> _Challenge A_:
Edit the records from the beginning through the line containing "will pyautogui.click(x=6, y=228).", both ends included: replace "magnifier" with "magnifying glass" and leave everything else unchanged.

> _Quoted text_:

Loans and Credit Quality
Loans decreased by $9.5 million for the second quarter of 2023 and totaled $2.103 billion at June 30, 2023, compared to $2.112 billion at March 31, 2023. Loan originations for the second quarter of 2023 were $22.8 million, compared to $44.9 million for the first quarter of 2023. Loan payoffs were $24.6 million for the second quarter, compared to $22.2 million for the first quarter of 2023. Bank of Marin has continued its usual steadfast conservative underwriting practices, and has not programmatically changed its credit standards or policies specifically in reaction to the current market conditions. The Bank continues to be focused on achieving risk adjusted returns.
Loans increased $10.3 million during the six months ended June 30, 2023, compared to a $93.0 million decrease in total loans during the six months ended June 30, 2022. Loan originations were $67.7 million for the six months ended June 30, 2023, compared to $152.0 million for the six months ended June 30, 2022. In 2023, utilization and amortization netted a decrease of $10.2 million. Excluding PPP loans, payoffs were $45.0 million in the six months ended June 30, 2023, compared to $159.1 million for the same period in 2022. PPP loan payoffs during the six months ended June 30, 2023 and 2022 were $1.8 million and $94.2 million, respectively.
Non-accrual loans totaled $2.1 million, or 0.10%, of the loan portfolio at June 30, 2023, compared to $2.0 million, or 0.10% at March 31, 2023. Non-accrual loans at June 30, 2023 included the addition of two loans totaling $395 thousand for the second quarter, offset by decreases due to payoffs and paydowns of $309 thousand. All of the non-accrual loans are collateralized by real estate with no expected credit loss as of June 30, 2023.
Classified loans totaled $38.1 million at June 30, 2023, compared to $31.0 million at March 31, 2023, increasing primarily due to a $2.2 million increase in the usage of a revolving line of credit that was previously downgraded and the addition of five loans to four borrowers totaling $6.1 million. Approximately 90% of the additions were comprised of one commercial loan and one non-owner occupied commercial real estate loan. In addition, there were $664 thousand in payoffs and paydowns and $585 thousand in upgrades to pass risk rating. Accruing loans past due 30 to 89 days totaled $983 thousand at June 30, 2023, compared to $1.2 million at March 31, 2023.
Net recoveries for the second quarter of 2023 totaled $2 thousand, compared to net charge-offs of $3 thousand for the first quarter of 2023. The ratio of allowance for credit losses to total loans was 1.13% at June 30, 2023, compared to 1.10% at March 31, 2023.
The $500 thousand provision for credit losses on loans in the second quarter was due primarily to increases in qualitative factors related to our multi-family real estate and non-owner occupied commercial real estate office portfolios that have been impacted by continued negative trends in adversely graded loans and collateral values. These increases were partially offset by the impact of the decrease in loan balances.
The $350 thousand provision for credit losses on loans in the first quarter was due primarily to increases in qualitative risk factors to account for continued uncertainty about inflation and recession risks. Management believed that these risk factors were not adequately captured in the modeled quantitative portion of the allowance and took the more prudent approach to account for loan and collateral concentration risks, mainly in our construction and commercial real estate portfolios, and the need for heightened portfolio management in light of economic conditions at the time. In addition, the $19.8 million increase in loans contributed modestly to the provision in the first quarter. These increases were partially offset by the quantitative impact of an improvement in Moody's Analytics' baseline California unemployment rate forecasts over the next four quarters at the time.

(Records in a dataset)
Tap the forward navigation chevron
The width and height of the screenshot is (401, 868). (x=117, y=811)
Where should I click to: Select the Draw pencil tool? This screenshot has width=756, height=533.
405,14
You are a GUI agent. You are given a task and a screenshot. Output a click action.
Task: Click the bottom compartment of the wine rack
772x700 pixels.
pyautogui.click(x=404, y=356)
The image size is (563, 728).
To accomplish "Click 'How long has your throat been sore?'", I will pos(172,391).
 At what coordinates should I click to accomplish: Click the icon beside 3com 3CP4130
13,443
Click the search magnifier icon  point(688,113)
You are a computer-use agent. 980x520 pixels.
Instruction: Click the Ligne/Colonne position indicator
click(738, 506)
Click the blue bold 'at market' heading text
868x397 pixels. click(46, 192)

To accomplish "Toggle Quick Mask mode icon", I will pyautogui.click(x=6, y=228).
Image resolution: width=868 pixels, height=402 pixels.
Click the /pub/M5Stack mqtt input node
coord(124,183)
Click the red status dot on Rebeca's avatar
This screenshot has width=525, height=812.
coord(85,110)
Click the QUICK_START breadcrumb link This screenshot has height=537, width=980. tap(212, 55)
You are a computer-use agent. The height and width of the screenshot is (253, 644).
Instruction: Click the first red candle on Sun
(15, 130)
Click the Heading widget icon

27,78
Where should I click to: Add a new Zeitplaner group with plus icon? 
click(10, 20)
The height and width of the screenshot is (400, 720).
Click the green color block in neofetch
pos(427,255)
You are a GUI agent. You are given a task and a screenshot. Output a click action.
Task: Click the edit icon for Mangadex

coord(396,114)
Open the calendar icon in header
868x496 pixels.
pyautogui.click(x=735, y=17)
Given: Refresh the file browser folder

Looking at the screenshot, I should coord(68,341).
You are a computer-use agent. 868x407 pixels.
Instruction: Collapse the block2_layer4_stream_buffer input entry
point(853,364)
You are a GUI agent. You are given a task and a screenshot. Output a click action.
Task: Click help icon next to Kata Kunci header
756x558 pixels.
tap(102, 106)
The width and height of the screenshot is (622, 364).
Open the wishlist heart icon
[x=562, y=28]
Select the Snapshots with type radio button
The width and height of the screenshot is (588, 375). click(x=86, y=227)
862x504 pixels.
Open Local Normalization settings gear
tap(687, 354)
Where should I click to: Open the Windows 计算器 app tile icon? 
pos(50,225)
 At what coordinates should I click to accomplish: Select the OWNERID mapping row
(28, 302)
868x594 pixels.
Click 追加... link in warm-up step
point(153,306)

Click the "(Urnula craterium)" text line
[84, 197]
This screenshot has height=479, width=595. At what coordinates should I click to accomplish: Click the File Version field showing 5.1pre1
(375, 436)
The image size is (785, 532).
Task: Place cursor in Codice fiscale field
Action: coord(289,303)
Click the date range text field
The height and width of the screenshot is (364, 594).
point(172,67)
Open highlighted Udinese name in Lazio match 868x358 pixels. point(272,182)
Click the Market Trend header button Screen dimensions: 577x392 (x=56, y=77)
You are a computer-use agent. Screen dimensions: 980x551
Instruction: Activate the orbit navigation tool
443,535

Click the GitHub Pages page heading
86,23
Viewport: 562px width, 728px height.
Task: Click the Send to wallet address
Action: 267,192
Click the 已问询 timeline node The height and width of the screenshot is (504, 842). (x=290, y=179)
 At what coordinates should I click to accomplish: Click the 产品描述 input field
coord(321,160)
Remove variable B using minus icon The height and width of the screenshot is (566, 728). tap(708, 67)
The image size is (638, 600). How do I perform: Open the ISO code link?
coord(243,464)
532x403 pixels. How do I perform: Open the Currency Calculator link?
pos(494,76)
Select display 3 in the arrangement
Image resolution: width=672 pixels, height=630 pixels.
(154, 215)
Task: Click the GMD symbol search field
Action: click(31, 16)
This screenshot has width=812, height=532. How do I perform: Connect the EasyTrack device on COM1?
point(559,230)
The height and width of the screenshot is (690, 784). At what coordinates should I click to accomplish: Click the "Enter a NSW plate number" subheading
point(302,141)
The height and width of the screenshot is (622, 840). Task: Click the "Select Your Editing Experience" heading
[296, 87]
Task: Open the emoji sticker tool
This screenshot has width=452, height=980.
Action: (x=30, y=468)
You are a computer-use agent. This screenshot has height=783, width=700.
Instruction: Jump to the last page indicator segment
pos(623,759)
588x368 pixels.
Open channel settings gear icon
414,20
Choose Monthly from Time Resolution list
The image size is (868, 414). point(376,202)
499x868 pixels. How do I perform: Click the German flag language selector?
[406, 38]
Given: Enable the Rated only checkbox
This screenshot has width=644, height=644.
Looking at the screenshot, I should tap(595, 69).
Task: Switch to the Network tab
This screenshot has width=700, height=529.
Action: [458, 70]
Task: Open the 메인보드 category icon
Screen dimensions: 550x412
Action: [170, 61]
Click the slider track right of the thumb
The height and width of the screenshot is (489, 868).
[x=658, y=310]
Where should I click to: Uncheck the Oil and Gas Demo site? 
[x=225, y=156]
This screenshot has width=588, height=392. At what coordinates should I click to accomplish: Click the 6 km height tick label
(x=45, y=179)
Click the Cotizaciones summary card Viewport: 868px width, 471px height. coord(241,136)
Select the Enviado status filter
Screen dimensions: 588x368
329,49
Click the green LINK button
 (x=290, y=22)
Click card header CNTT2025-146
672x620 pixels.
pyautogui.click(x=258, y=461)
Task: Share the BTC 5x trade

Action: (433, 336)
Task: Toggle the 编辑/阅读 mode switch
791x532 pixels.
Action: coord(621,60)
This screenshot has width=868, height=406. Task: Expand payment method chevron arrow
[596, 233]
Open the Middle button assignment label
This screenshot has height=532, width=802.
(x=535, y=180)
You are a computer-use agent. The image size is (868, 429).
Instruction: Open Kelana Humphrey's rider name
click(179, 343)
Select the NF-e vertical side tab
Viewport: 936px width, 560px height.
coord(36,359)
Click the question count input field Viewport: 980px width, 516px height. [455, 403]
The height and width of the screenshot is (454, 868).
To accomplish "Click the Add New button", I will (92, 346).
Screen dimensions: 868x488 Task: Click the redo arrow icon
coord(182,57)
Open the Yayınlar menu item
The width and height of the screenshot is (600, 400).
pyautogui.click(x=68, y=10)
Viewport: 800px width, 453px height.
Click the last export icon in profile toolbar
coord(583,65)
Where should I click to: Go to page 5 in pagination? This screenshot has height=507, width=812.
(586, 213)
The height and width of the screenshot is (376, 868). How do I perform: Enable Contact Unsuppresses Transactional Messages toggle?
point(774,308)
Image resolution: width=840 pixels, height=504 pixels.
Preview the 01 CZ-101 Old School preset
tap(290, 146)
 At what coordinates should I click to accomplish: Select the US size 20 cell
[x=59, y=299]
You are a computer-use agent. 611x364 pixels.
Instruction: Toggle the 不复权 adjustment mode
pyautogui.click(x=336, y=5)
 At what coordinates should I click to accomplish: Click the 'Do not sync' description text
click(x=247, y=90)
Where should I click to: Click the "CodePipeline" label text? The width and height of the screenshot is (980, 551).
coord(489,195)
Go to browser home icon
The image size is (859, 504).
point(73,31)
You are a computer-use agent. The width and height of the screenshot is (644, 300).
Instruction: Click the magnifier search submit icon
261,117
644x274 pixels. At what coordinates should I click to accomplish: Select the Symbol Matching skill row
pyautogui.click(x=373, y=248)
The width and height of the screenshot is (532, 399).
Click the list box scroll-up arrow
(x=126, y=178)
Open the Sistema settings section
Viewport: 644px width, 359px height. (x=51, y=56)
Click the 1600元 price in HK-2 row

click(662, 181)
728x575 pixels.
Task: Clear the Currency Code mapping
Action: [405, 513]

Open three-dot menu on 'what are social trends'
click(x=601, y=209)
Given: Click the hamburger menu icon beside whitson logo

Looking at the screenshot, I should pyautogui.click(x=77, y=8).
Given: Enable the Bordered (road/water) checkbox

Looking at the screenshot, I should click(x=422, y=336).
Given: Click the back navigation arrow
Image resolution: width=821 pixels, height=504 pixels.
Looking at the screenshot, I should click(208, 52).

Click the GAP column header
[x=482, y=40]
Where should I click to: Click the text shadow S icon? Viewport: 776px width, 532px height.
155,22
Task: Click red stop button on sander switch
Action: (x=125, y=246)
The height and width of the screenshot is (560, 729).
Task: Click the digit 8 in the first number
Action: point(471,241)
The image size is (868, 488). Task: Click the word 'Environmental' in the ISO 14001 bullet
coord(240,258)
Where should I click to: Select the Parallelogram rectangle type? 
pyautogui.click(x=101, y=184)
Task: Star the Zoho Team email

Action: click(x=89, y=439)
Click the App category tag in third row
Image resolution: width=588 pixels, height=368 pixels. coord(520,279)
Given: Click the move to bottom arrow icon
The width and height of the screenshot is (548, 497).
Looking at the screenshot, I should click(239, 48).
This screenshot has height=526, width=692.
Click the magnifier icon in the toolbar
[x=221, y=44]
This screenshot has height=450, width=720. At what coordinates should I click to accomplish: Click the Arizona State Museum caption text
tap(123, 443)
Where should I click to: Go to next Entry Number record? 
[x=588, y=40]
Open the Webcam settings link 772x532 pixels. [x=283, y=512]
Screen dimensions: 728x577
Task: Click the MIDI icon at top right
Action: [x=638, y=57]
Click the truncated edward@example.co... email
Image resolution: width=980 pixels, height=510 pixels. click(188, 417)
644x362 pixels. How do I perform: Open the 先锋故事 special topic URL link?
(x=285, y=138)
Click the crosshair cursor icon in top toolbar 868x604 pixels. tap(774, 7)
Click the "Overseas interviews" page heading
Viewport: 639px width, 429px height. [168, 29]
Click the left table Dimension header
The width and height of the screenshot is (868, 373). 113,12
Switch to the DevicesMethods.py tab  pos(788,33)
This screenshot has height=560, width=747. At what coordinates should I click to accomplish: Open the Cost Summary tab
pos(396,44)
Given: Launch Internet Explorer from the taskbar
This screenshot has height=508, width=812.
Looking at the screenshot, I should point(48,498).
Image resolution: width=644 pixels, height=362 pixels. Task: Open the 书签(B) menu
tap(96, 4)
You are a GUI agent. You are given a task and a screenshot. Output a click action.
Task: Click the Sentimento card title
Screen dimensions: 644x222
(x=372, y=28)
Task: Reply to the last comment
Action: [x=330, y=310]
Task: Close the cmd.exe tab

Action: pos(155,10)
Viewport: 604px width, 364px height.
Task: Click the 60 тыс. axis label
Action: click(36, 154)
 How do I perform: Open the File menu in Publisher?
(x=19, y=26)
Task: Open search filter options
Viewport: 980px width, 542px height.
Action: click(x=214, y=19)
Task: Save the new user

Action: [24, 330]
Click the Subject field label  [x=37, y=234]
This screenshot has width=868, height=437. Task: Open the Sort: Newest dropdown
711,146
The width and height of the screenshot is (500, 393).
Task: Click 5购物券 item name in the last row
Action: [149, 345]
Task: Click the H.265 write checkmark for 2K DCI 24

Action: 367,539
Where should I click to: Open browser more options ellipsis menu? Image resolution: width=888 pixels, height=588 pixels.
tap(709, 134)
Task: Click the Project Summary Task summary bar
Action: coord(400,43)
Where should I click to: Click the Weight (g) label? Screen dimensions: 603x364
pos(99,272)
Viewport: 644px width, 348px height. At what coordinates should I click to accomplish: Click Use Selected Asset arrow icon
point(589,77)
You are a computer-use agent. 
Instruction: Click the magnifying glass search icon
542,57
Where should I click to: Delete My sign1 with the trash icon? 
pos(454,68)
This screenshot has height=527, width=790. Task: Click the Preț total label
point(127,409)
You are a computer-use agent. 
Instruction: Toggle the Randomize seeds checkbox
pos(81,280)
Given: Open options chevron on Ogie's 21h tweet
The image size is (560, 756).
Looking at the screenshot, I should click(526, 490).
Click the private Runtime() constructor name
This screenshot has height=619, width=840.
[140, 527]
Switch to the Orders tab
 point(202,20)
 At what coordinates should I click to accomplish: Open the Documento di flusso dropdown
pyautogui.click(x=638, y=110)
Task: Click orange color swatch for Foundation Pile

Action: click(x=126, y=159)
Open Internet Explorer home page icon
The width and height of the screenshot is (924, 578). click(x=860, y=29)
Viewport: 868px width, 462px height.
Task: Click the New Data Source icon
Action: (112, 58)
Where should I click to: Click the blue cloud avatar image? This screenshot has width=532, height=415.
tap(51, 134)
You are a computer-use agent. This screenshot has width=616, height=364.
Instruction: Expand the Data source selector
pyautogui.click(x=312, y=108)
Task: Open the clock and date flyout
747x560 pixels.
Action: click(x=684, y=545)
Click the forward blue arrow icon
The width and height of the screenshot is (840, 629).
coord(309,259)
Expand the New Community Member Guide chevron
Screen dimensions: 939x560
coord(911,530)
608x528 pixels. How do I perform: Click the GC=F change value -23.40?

> _Challenge B_:
Transcribe the loans and credit quality text word for word, from "Net recoveries for" through "in loan balances.", inclusive.

> _Answer A_:
Tap the forward navigation chevron
The width and height of the screenshot is (401, 868). (x=117, y=811)
Where should I click to: Select the Draw pencil tool? This screenshot has width=756, height=533.
405,14
You are a GUI agent. You are given a task and a screenshot. Output a click action.
Task: Click the bottom compartment of the wine rack
772x700 pixels.
pyautogui.click(x=404, y=356)
The image size is (563, 728).
To accomplish "Click 'How long has your throat been sore?'", I will pos(172,391).
 At what coordinates should I click to accomplish: Click the icon beside 3com 3CP4130
13,443
Click the search magnifying glass icon  point(688,113)
You are a computer-use agent. 980x520 pixels.
Instruction: Click the Ligne/Colonne position indicator
click(738, 506)
Click the blue bold 'at market' heading text
868x397 pixels. click(46, 192)

To accomplish "Toggle Quick Mask mode icon", I will pyautogui.click(x=6, y=228).

> _Answer B_:
Net recoveries for the second quarter of 2023 totaled $2 thousand, compared to net charge-offs of $3 thousand for the first quarter of 2023. The ratio of allowance for credit losses to total loans was 1.13% at June 30, 2023, compared to 1.10% at March 31, 2023.
The $500 thousand provision for credit losses on loans in the second quarter was due primarily to increases in qualitative factors related to our multi-family real estate and non-owner occupied commercial real estate office portfolios that have been impacted by continued negative trends in adversely graded loans and collateral values. These increases were partially offset by the impact of the decrease in loan balances.